A few months later I learned that my friends had sold their apartment in Brooklyn. In January the mother wrote me:
I want to have kids - and I want to raise them around a wealth of adults who model different ways to be successful and happy. I want them to grow up with a diverse and fun group of kids who will become their extended family. I want to inherit strollers and baby clothes from my friends, and pass them on to the next family in our community when mine have grown out of them. I want to teach my friend’s kids to sing and mentor them when they build businesses.
And yes, I want support when life throws me curve balls. And I want to be that support for other friends when they need it.
Writing Supernuclear has been a great excuse to research why most people in the US don’t live this way, and how we could. My hunch is that many more would live in ‘villages’ if they had clearer models for how this could work - just like my friends whose week long experience in a coliving space helped inspire them to move into an apartment building with their friends.
We’re looking for more stories of people who are raising kids in communities. So far we’ve written about Radish, The Village, Windhover, and Open Field Coliving. Rhaina Cohen also just published ‘A Grand Experiment in Parenthood and Friendship’ in the Atlantic, which dives into several more examples.
If you are living close to friends and raising kids, we’d love to hear about your experience: please write us at hi@gosupernuclear.com.

Suggested further reading:
Supernuclear Book Review: Other Significant Others by Rhaina Cohen
In-person opportunity: If you want to meet Gillian, my esteemed co-editor at Supernuclear, she will be at Rhaina’s book event tonight in NYC. If you are reading this, you are invited.
Great piece. I can only speak to my own experience -- the opening line to my book, Brave New Home, was about how I had no idea how isolating young parenting would be.Prior to being a parent, I was never really at home, so I didn't really think about needing community in my living arrangement then. Having kids really changes how much time you spend at home. Unfortunately I think a lot of people come to realize how much they want to raise kids in community after they've bought the house and birthed the kid.

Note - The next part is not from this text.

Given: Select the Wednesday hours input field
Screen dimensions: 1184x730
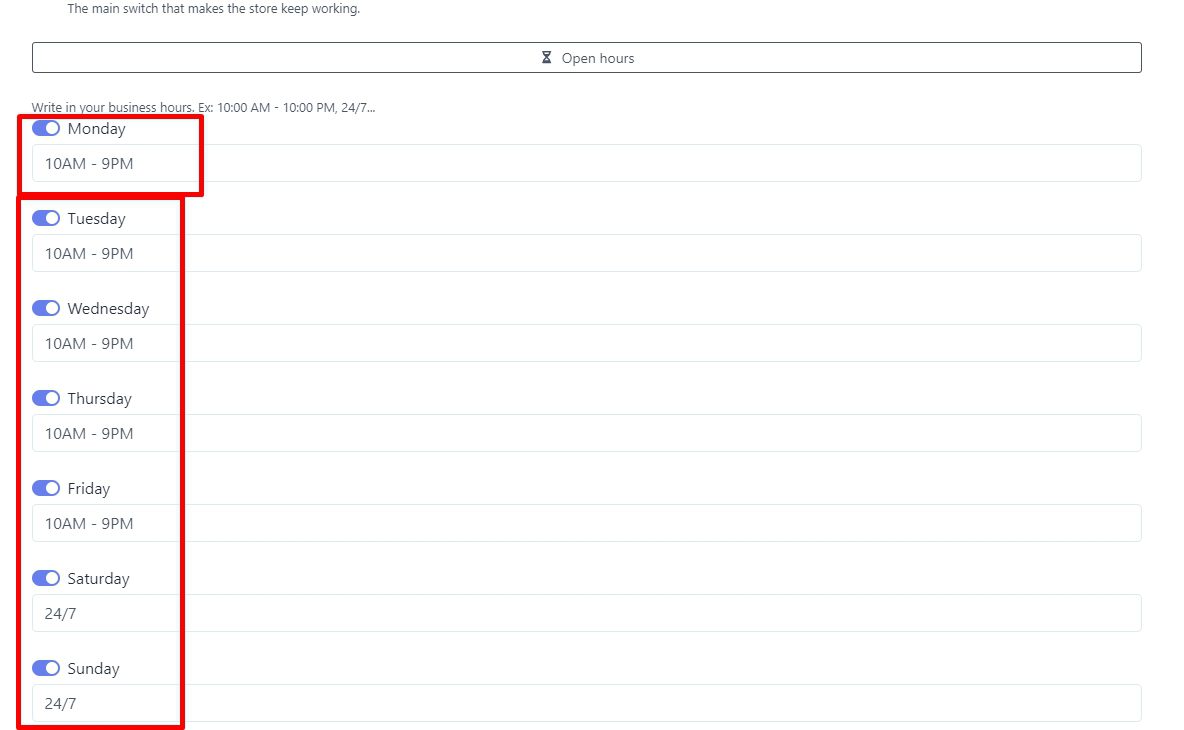Looking at the screenshot, I should pyautogui.click(x=586, y=344).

The example in India is interesting -- kids there grow up always knowing how important community is for childrearing. That makes it a lot easier and more intuitive to plan to live with or near family as you approach starting a family.

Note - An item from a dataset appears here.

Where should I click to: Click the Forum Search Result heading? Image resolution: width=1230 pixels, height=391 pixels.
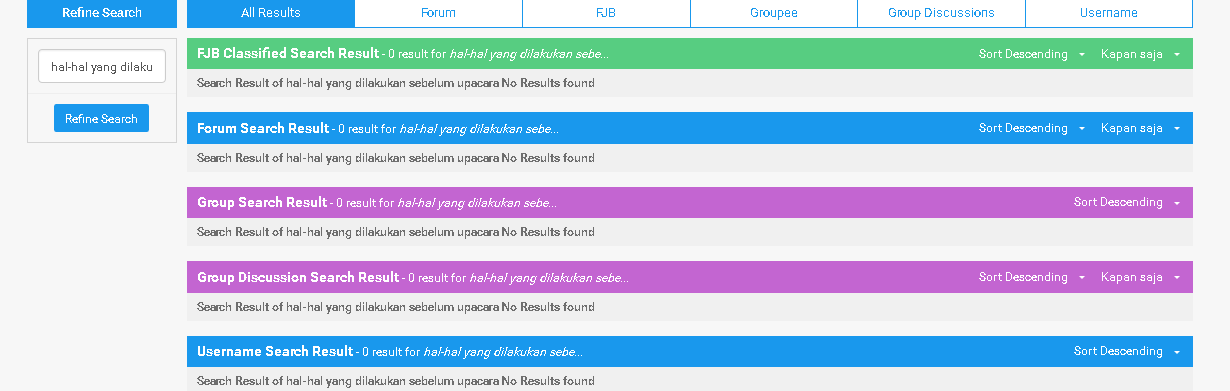coord(263,128)
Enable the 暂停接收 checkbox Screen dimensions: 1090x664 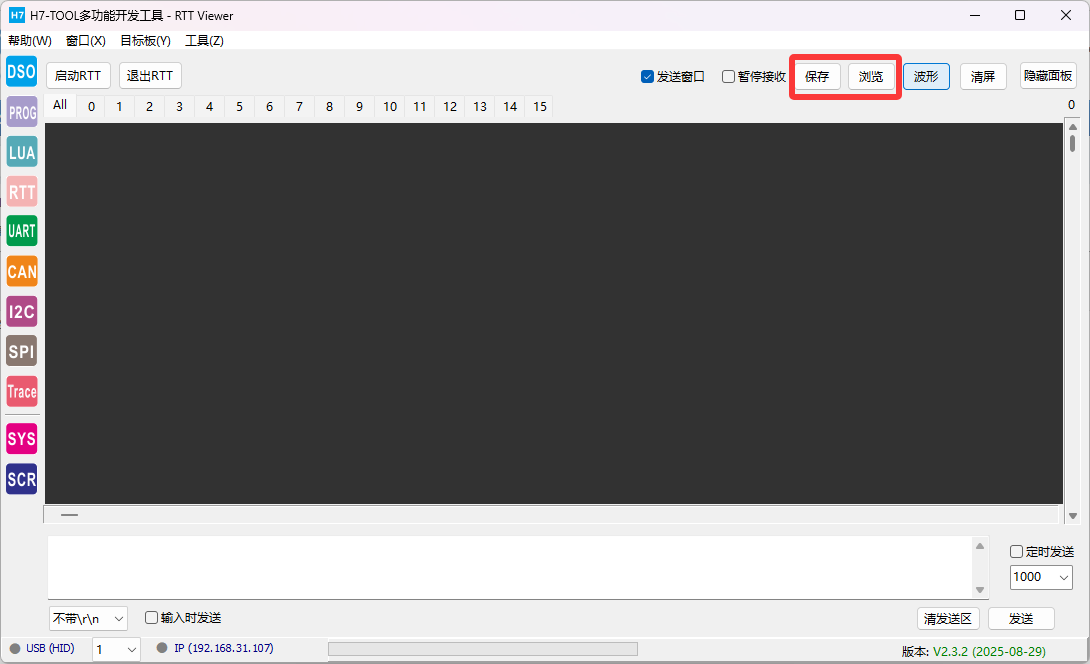tap(728, 77)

Currently, most of my friends are the parents of my kids' friends, and we all live near each other because our kids attend a walkable, neighborhood school. We all share a playground in our neighborhood where our kids also mix with kids who are not part of their friend group. We also support a community of stores and public transit etc. My next book is about spending too much time at home -- I love the idea of building a community around a home, but think it's as important or even more so to build a community around public spaces and public life.

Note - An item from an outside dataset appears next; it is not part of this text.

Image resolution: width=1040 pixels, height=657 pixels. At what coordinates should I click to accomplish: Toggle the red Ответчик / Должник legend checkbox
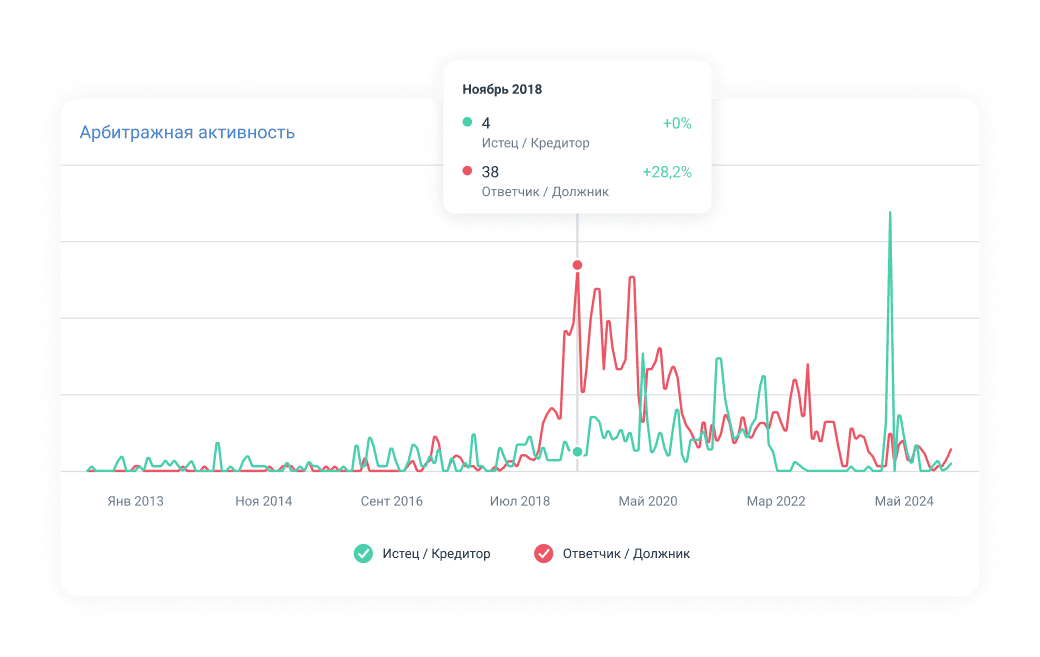pos(544,553)
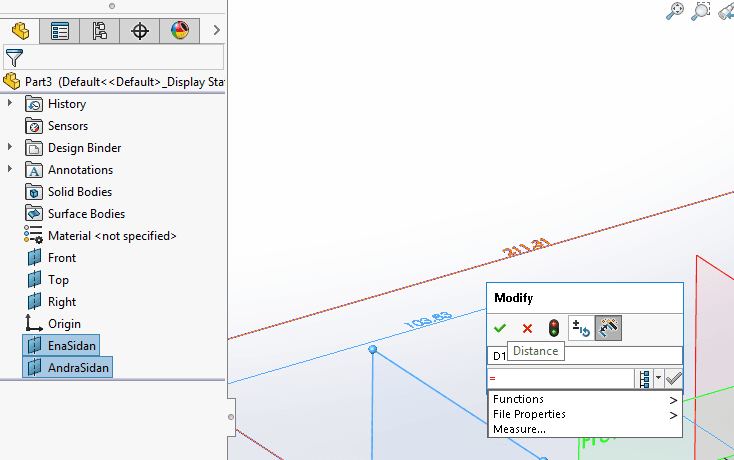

This is a great piece and I have many thoughts on it. I think a huge part of the barrier is around housing design and how hard it is to find housing that can work for families and people who might want live with them, but not be sharing a wall with a crying baby. I definitely think there’s some openness to group living situations where the adults far outnumber the kids. I think there might be less interest in openness when the number of children is more than the number of adults. Those children go from adorable gurgly babies to tornadoing toddlers and elementary school children who take up space in a different way. (I speak from the perspective of having three rowdy boys myself.) however I do think it’s heartening that there’s more discussion and interest from people who do not plan to have children to be more involved in the day-to-day life of families.